Quo vadis, CouchDB?

If you enjoyed this article, please leave a comment, rss subscribe to my RSS feed and/or follow me on Twitter. Thank you very much!

Update, 2011-12-21: Couchbase posted their review of 2011 (the other day) — TL;DR: Couchbase Single Server (their Apache CouchDB distribution) is discontinued and its documentation (and its buildtools) will be contributed to Apache CouchDB.


When Ubuntu1 dropped CouchDB two weeks ago, there were a couple things which annoy (present tense) me a lot. Add to that the general echo from various media outlets blogs which pronounced CouchDB dead and a general misconception how this situation or CouchDB in general is dealt with.
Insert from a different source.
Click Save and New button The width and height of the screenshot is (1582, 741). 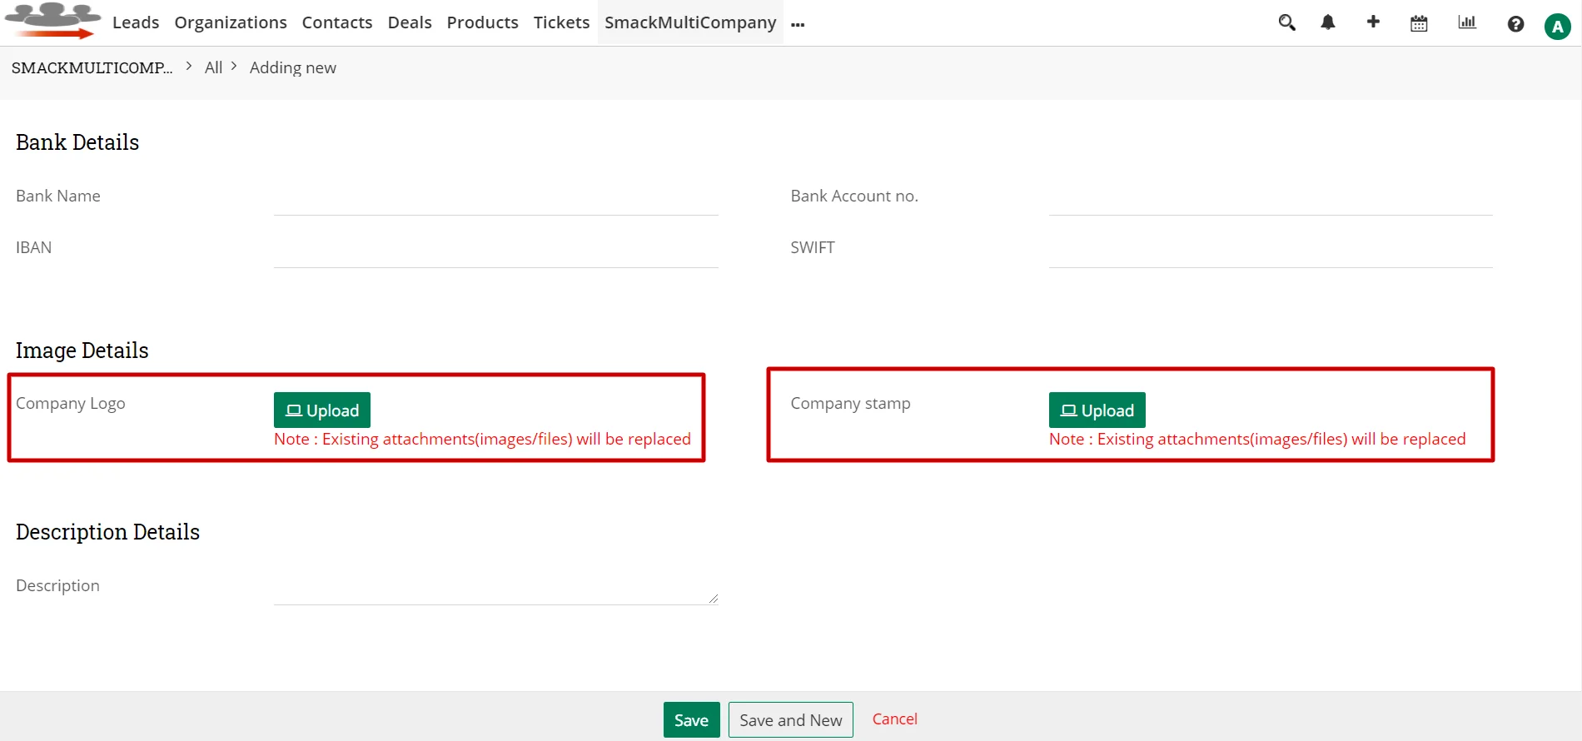[790, 720]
Some people said I am caremad about CouchDB and that is probably true. Let me try to work through these things without offending more people.

Ubuntu1

What annoy[ed,s] me about this situation is that I wrote a chapter about Ubuntu1 in my CouchDB book. And while I realize that as soon as a book is published the information is outdated, I also want to say that I could have used the space for another project.
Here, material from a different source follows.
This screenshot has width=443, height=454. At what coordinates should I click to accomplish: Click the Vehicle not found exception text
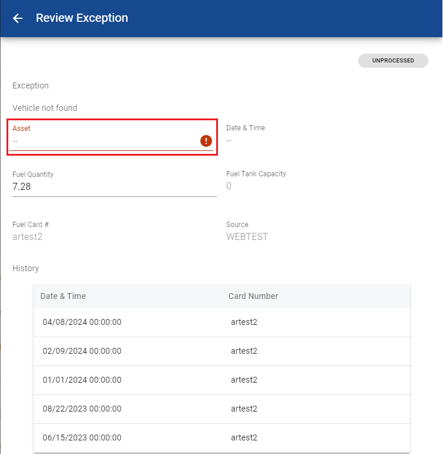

I talked to a couple of people about CouchDB at Ubuntu1 on IRC and no one made it sound like they are having huge or for that matter any issues.

Of course I neither work for Canonical or Couchbase. I haven't signed any NDAs etc. — but looking back a week or two my well-educated guess is that not even the people at Couchbase knew there were fundamental issues with CouchDB and Ubuntu1.
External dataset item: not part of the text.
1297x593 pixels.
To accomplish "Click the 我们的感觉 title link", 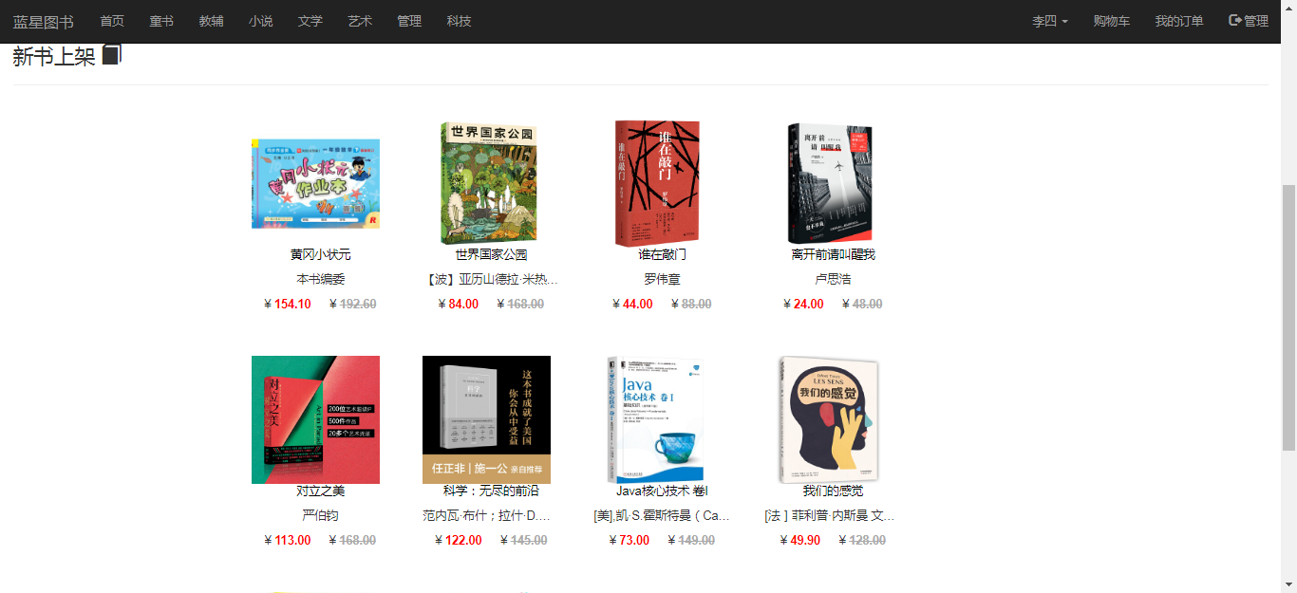I will [x=833, y=491].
The NDA-part is of course an assumption: don't quote me on it.

Transparency

Scumbag Ubuntu1 drops CouchDB and doesn't say why. — myself on Twitter

First off: I'm not really sorry. I was abusing a meme and if you read my Twitter bio, you should not take things personal.

I also should have known better since it's not like I expect anything transparent from Canonical. (Just said it.)

When people are compelled to write a press release and put it out like that, they should expect a backlash. The reason why I reacted harsh is that Canonical didn't share any valuable information on why they discontinued using CouchDB except for: it doesn't scale.

And I'm not aware of anything concious to date.

Helpful criticism — how does it work?

Please take a look at the following email: https://lists.launchpad.net/u1db-discuss/msg00043.html

This email contains a lot of criticism. And it's all valid as well.

CouchDB feedback

Other examples:

These are great emails because they contain extremely valuable feedback.

Deal with it!

In my (humble) opinion, these kind of emails are exactly what is necessary in CouchDB-land, and many other open source projects: criticism and a little time to reflect on not so awesome features. And then moving on to make it better. If the feedback cycle doesn't happen, there's no development or evolution — just stagnation.

And in retrospect I wish more people would share their opinion on CouchDB and this situation more often. Since I'm personally invested in CouchDB, it's hard to say certain things. Honesty is sometimes brutal, but it's necessary.

In summary, a CouchDB user like Ubuntu1 (or Canonical) doesn't have the civic duty to give feedback, but to desert a project while pretending to be an Open Source vendor, and not talking to the community of the project or sharing your issues in public, that is extremely unhelpful.

Overall it strikes me that the only thing to date known about Canonical's collaboration with CouchDB is the support for OAuth in CouchDB. And most people don't even know about that (or wouldn't know how to use it). It worries me personally to not know the kind of problems Canonical ran into because they seem so messed up that they couldn't be discussed in public.

CouchDB doesn't scale

One thing I was able to extract is: CouchDB doesn't scale.

Thanks! But no thanks.

I wrote a book on CouchDB and I pretty much used it all, or at least looked at it very, very closely. I also get plenty of experience with CouchDB due to my job. Indeed, there are many situations where CouchDB doesn't scale or where it becomes extremely hard to make it scale. Situations where the user is better of putting data somewhere else.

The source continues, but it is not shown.